OKRs: A complete guide to Objectives and Key Results

OKRs (Objectives and Key Results) is a collaborative goal-setting method that helps teams and individuals to set – and reach – ambitious goals with measurable results.

OKRs offer a powerful method for tracking progress, creating alignment, and encouraging engagement around common goals.

Table of Contents

  1. What is OKRs?

  2. What is the difference between OKRs and KPIs?

  3. OKRs vs SMART goals

  4. Objectives, Key Results, and Initiatives/Actions

  5. 5 benefits of Objectives and Key Results

  6. Aligning the different levels of the organization

  7. Different alignment strategies

  8. How often should OKRs be updated?

  9. 3 steps to set the right Objectives and Key Results 

  10. Operational considerations

  11. Executive buy-in

  12. Rolling out your OKR program

  13. Frequently Asked Questions

  14. Key takeaways

What is OKRs?

Setting goals is a crucial part of any performance management strategy. Goals set the direction and act as the northern star guiding teams in their efforts. OKRs offer a powerful method for tracking progress, creating alignment, and encouraging engagement around common goals.

OKR is an acronym that stands for Objectives and Key Results. It’s a popular framework for goal management, that helps organisations visualise their strategy – and execute it. The way that OKRs can help companies achieve this, is by organising the team members, teams, and departments – as well as the work they do – around common Objectives. 

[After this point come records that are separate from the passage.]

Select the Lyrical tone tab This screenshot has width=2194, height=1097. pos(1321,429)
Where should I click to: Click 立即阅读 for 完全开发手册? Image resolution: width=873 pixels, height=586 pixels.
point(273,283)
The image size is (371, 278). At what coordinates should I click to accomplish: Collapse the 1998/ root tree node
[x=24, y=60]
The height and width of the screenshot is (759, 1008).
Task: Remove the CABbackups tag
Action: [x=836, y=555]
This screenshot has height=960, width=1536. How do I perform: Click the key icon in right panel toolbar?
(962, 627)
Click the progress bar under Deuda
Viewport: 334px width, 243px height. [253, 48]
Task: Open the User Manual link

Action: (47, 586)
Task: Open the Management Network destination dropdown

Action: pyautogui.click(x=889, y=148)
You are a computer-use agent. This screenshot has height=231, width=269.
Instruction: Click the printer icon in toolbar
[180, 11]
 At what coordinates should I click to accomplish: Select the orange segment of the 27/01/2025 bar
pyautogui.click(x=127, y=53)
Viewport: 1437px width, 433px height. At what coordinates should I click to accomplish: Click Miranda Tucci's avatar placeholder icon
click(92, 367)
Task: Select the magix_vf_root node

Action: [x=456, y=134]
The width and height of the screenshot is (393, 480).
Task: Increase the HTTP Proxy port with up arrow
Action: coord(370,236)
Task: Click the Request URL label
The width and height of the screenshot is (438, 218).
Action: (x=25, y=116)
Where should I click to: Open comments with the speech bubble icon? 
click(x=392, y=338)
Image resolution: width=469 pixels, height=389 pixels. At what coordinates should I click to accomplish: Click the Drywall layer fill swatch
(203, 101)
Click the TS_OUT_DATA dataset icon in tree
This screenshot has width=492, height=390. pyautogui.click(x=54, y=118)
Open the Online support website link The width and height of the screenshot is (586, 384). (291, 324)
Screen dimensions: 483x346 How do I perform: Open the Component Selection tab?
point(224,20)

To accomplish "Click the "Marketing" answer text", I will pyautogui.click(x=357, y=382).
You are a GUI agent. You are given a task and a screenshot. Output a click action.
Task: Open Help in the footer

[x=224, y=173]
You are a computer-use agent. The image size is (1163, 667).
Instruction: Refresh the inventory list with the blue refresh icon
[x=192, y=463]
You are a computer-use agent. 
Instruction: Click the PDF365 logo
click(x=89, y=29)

There have been many goal-setting frameworks trending throughout the years, but while some are quickly forgotten, OKRs have become a widely used and loved methodology. It was originally established by Andy Grove, a management scientist at Intel, in the early 1990s, and later on, OKRs were made well-known by Google. Thousands of businesses, including Spotify, Amazon, and the US Navy, are powered by OKRs today.             

What is the difference between OKRs and KPIs?

KPIs and OKRs are different types of metrics. One way of thinking about it is to imagine your organisation as a car driving towards a destination. That destination is your vision, your ultimate goal. In that analogy, the OKRs are a way to build your roadmap and make sure you’re traveling in the right direction. 

However, you need to keep an eye on your dashboard on your way to the destination. You check that you have enough gas, oil, washer fluid, and so on. And just as you need to keep an eye on those metrics while driving, you need to keep an eye on your KPIs while working towards your objectives. KPIs are the indicators that tell give you immediate information about your organisation’s performance. They show you if you're heading in the right direction, and if you're moving at an accurate speed.

KPIs and OKRs are different ways to measure and frame your goals, and one does not exclude the other. While KPIs are the metrics that reflect performance, OKRs are the goal-setting framework to help your organisation improve performance and focus on what matters in order to do so. 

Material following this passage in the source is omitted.